As winter winds down, I find myself craving a bit of fun and sparkle, and I doubt I’m alone in that. Jessica Khoury delivers in Last Of Her Name, her sixth book for young adults, a 400-page space opera that poses the age-old question: what if Anastasia, but in space?
Stacia Androvna, 17, has grown up in a small town on an unimportant planet at the far reaches of what used to be the Leonov Empire. An accomplished mechanic, she spends her days with her parents and her best friends Clio and Pol. That all changes one day, when the Director of the Committee that overthrew the monarchy sixteen years ago rounds up all the young women in town and demands that one of them identify herself as Anya Leonova, the only member of the royal family not executed at the time of the revolution. Stacia is astonished when she herself is identified as the lost princess, smuggled out of the palace as an infant before the deaths of the rest of her family.

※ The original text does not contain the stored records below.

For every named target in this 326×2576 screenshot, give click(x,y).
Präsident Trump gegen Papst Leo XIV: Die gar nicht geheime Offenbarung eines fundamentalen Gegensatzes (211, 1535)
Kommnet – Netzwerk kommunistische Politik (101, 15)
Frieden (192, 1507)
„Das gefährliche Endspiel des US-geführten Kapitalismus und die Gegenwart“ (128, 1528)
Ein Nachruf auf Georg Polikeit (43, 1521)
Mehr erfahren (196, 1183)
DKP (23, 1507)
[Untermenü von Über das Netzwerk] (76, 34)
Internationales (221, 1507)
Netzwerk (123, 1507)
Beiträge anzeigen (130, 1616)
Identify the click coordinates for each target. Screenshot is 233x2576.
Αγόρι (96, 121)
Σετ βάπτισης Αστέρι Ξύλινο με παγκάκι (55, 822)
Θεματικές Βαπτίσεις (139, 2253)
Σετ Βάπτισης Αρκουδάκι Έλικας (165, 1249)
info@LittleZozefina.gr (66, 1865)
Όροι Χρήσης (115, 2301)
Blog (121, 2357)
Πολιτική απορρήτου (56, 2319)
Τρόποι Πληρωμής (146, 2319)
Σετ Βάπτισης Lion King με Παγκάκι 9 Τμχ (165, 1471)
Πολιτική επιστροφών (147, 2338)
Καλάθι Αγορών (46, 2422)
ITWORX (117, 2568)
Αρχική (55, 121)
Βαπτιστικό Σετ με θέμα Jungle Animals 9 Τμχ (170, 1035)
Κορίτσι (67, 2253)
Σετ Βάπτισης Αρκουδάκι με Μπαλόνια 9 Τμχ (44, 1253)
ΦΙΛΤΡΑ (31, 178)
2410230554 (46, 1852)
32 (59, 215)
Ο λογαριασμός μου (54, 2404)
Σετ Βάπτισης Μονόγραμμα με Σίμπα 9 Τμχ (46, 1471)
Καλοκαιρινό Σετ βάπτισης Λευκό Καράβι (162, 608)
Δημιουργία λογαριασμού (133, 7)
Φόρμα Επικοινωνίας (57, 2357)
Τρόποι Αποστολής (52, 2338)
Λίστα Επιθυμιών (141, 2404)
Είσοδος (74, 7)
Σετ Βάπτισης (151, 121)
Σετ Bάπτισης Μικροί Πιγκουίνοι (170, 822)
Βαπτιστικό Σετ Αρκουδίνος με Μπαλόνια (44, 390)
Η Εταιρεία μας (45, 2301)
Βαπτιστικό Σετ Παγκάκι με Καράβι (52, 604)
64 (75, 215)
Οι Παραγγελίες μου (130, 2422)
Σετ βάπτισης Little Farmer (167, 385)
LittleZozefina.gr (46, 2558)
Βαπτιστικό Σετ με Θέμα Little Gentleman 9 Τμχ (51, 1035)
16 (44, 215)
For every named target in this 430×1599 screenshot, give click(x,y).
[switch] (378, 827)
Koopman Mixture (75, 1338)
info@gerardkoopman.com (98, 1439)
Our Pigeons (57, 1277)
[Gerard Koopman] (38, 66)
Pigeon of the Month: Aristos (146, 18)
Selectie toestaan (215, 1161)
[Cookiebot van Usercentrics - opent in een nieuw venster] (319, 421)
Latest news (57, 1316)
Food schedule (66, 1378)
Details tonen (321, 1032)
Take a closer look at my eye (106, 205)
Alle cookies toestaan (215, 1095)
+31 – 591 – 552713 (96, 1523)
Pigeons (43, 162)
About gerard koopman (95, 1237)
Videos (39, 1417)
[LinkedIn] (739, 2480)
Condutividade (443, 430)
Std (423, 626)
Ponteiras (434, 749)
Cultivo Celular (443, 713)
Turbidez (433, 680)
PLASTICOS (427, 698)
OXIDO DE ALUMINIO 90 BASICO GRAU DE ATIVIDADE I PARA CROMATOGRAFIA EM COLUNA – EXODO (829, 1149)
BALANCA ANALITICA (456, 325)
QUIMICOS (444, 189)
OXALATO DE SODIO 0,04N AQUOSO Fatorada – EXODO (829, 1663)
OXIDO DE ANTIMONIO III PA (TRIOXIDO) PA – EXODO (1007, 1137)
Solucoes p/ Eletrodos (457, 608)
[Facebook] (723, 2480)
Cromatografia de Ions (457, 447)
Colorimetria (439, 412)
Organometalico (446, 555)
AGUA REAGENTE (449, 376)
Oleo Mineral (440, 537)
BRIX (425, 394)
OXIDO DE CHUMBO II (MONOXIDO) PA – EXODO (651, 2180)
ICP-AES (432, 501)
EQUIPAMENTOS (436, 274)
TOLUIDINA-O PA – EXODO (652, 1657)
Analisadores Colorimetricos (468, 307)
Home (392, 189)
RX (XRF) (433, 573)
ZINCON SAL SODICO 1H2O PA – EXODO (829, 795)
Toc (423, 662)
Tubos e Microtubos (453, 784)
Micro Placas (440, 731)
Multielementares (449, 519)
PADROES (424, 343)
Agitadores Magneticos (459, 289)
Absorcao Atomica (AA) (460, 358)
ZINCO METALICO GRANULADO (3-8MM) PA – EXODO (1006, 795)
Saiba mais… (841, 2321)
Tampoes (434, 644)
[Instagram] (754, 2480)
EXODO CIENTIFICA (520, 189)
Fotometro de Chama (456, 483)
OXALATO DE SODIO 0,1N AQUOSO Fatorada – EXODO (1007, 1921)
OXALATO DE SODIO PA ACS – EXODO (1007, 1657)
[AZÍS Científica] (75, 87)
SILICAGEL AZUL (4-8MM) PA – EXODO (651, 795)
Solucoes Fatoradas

A lot of things happen after that– revolutionary politics, space mechanics, daring rescue missions, meeting a race of people able to control gravity through magic– but this is the beating heart of the novel. A normal girl, plucked from obscurity by the revelation that she’s secretly been the most important person in the galaxy all along. Revelations and plot twists keep the action-adventure entertaining while remaining fundamentally frothy and fun, which is just the ticket to get you through the dull, gray slog as late winter fades out.
Last Of Her Name is out today, February 26. Watch out for it on the library’s New Teen Fiction shelf in the coming weeks!